There are two types of sets $\mathcal{X} = \{X_{1}, X_{2}, \ldots, X_{n_{1}} \}$ and $\mathcal{Y} = \{Y_{1}, Y_{2}, \ldots, Y_{n_{2}}\}$ such that $X_i, Y_j \subseteq [m]=[\mathrm{poly}(n)]$ and $n = n_{1} + n_{2}$. Given a sequence $\alpha$ over $\mathcal{X} \cup \mathcal{Y}$, the goal is to find the longest (increasing with respect to $\alpha$) sub-sequence $\beta$ such that
- the sub-sequence $\beta$ restricted to $\mathcal{X}$ is a sequence of nested sets, that is $\left. \beta \right|_{\mathcal{X}} = (X_{i_{1}}, X_{i_{2}}, \ldots, X_{i_{\ell}})$ satisfies that $X_{i_{1}} \subseteq X_{i_{2}} \subseteq \cdots \subseteq X_{i_{\ell}}$.

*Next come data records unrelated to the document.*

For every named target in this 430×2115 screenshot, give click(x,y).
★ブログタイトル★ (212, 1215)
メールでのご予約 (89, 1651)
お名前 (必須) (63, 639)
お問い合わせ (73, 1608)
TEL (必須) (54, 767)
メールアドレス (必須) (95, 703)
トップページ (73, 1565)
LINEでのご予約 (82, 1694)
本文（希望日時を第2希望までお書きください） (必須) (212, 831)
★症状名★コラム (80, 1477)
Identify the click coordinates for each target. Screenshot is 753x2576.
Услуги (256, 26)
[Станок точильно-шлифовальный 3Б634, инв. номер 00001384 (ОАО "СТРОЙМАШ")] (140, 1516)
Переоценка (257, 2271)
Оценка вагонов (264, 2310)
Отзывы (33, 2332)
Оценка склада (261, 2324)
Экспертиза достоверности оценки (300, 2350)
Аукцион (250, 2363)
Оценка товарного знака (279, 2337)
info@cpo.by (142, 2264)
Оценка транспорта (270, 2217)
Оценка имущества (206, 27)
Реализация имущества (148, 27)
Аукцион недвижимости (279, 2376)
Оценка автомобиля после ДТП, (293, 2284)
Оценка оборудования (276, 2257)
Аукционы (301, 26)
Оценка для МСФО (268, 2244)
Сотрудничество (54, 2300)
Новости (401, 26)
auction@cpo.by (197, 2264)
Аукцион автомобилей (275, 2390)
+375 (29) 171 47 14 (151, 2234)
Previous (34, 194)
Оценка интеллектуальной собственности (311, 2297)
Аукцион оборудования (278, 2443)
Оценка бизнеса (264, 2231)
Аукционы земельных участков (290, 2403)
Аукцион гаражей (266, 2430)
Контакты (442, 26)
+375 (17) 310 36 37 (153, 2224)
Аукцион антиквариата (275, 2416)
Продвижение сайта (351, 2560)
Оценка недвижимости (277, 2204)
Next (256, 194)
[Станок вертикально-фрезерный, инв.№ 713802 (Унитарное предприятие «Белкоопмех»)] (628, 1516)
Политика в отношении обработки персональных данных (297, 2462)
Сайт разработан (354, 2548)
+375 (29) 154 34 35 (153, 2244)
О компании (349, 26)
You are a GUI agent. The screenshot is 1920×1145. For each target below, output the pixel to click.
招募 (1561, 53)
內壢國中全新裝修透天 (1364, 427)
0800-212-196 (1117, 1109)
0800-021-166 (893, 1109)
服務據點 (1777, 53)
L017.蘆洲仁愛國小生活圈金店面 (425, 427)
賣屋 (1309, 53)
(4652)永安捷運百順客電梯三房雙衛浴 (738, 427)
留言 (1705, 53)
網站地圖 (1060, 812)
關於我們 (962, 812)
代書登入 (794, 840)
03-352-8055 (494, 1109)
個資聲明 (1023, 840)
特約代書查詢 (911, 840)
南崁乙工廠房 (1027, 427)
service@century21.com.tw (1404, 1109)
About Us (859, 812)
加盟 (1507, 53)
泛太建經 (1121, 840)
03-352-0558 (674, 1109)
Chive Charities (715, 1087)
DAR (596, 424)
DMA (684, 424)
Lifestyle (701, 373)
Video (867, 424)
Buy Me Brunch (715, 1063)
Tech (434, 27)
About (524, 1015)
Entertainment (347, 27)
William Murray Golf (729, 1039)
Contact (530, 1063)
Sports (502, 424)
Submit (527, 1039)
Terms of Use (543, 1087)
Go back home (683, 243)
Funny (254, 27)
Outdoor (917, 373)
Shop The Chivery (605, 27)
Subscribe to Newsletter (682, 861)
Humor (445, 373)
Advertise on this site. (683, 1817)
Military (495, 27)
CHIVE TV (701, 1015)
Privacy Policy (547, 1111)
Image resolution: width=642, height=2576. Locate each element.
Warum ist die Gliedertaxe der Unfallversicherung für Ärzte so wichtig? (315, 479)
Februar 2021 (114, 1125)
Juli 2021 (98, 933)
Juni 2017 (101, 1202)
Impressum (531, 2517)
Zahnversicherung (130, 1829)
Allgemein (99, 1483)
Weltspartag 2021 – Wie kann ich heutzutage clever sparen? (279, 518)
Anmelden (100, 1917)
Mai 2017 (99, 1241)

- These two sub-sequences $\left. \beta \right|_{\mathcal{X}}$ and $\left. \beta \right|_{\mathcal{Y}}$ have no common elements, that is, for every pair of sets $X_{i}, Y_{j}$ in $\beta$, $X_{i} \cap Y_{j} = \varnothing$.
Is (the decision version of) this problem NP-hard, or can it be solved in polynomial time (with respect to $n$)?
For the special case, if $\mathcal{Y}$ is empty, this problem can be solved by using dynamic programming in polynomial time.